_WHAT TO WORK ON_. Below is a block of records; repeat each one exactly.

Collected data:
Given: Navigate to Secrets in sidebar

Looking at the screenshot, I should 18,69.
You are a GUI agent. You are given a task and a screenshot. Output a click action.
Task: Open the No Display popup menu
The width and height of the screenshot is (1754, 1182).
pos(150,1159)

_WRITTEN RESPONSE_.
Given: Navigate to Secrets in sidebar

Looking at the screenshot, I should 18,69.
You are a GUI agent. You are given a task and a screenshot. Output a click action.
Task: Open the No Display popup menu
The width and height of the screenshot is (1754, 1182).
pos(150,1159)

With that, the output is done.